I love eco horror. I also love Found Footage. You’d think an eco horror mockumentary by an acclaimed filmmaker would be a slam dunk for me, but The Bay is less than the sum of its parts. Levinson is an Oscar-nominated writer, Oscar-winning director, but this does not feel like a movie from an A-list Hollywood director. The performances largely don’t work. The movie’s believability hinges on Kether Donohue’s portrayal of Donna, but she’s just not news reporter material. We’re talking Mark Wahlberg-as-science-teacher level of unbelievability. And the writing is just bad, leading to events that feel contrived. Cops walk alone into dark houses, rush into danger with no back up, flip out and go murderous, shooting healthy people for no reason. A couple strolls through a town full of corpses with their baby, instead of getting back on their boat and keeping the baby safe. I can forgive slips like these in a movie that doesn’t strive to look like reality, but this is supposed to be a documentary.

The “chicken shit” thing damages the credibility, too. Claridge is being eaten alive by mutated isopods (parasites that eat fish tongues–I’m sure you’ve seen the picture). It was chicken shit that caused the mutation, mountains of chicken shit full of steroids from a chicken factory that runs off into the bay. It’s so heavy-handed with the chicken shit eco message that the only thing I can liken the chicken shit to is the Tromaville Nuclear Power Plant looming in the background of every Troma movie. And that is exactly what The Bay calls it … chicken shit. A lot. I don’t know how many times it says “chicken shit,” but it’s enough to make a drinking game. (Drink twice the one time someone calls it chicken excrement!) It also reuses bits of previously shown footage. I guess it’s meant to drive points home, but it’s just repetitive. It feels like unnecessary padding. I don’t need to see the clip of the mayor drinking a glass of water, saying how good that water is three separate times. Once was enough. All this adds to the Troma vibe. My first viewing, as far as a half an hour in, I was still waiting for it to turn into a comedy about hybrid chicken-sharks–that would’ve been great! I can forgive repetitive, silly language in a schlocky film, but The Bay is played straight.

It’s also infested with the already cliche crap that pulls you right out of so many other Found Footage flicks: too much camera glitch, forced curse words injected into the dialog to make it sound real, arguments that don’t seem believable, fights about why someone is continuing to film,  characters explaining to the camera why they’re filming (posterity/show the world!), etc. I forgive these problems when I’m watching a movie made by a few noobs with a handicam and $10,000, but an experienced, acclaimed director/screenwriter with a healthy budget doesn’t get the same leeway.

It’s like Levinson was making a serious movie that he didn’t take seriously, like he was just pumping out product that he didn’t feel was worth a real effort.

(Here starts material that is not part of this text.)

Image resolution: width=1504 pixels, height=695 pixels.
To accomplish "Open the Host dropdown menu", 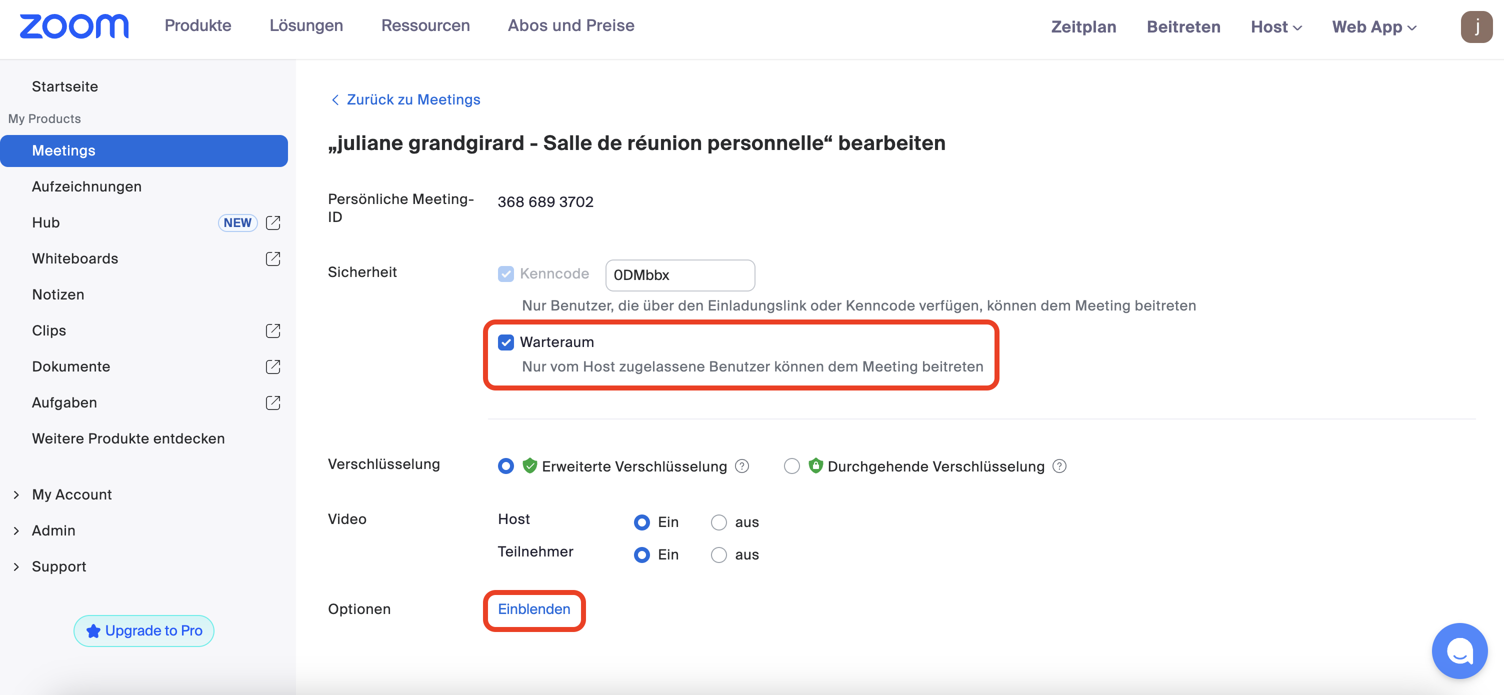I will pos(1276,27).
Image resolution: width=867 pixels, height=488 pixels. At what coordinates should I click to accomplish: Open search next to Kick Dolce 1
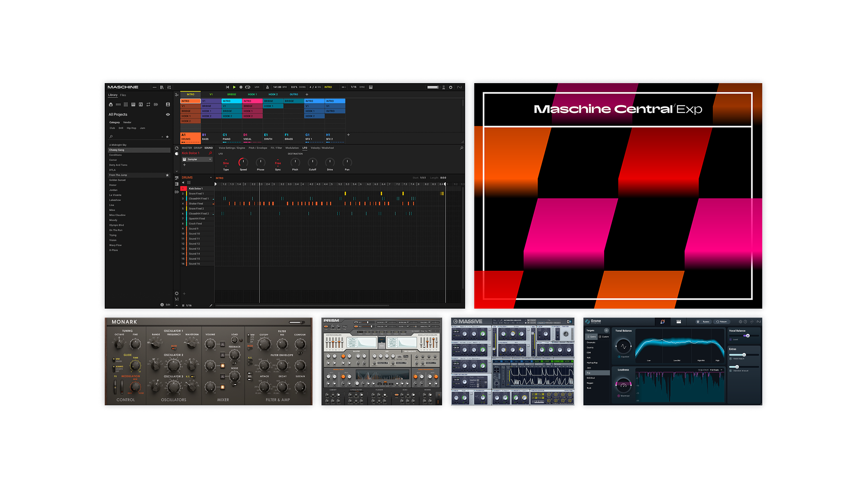coord(210,153)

He was slumming and was fine with tossing out a movie with the same old imperfections we’re used to. That sucks, because The Bay had potential. It can be really gruesome and tense. There’s a few super effective scares and skin-crawly moments, including one scene involving a fish and a hidden isopod that rivals Exorcist III’s gliding-nun-with-shears and Signs alien-walking-past-the-hedges scenes. The rashes and blisters on the infected people are pretty sick. Unfortunately, none of the actors sell the appliances. You never get a sense of it being anything other than make up. I can forgive just about any problem if the gore is crazy enough and some of the gore in The Bay is truly gnarly, but not enough to save it.

It isn’t a terrible movie, but it is a disappointment. Too goofy to be serious, too serious to be fun, it fails as schlock, as a serious message film, and as a mockmumentary. It vacillates between trying to be Piranha and trying to be Outbreak and fails at being either. It’s a mixed up, b-grade, mediocre mess and from an A-List artist, that’s something I can’t forgive.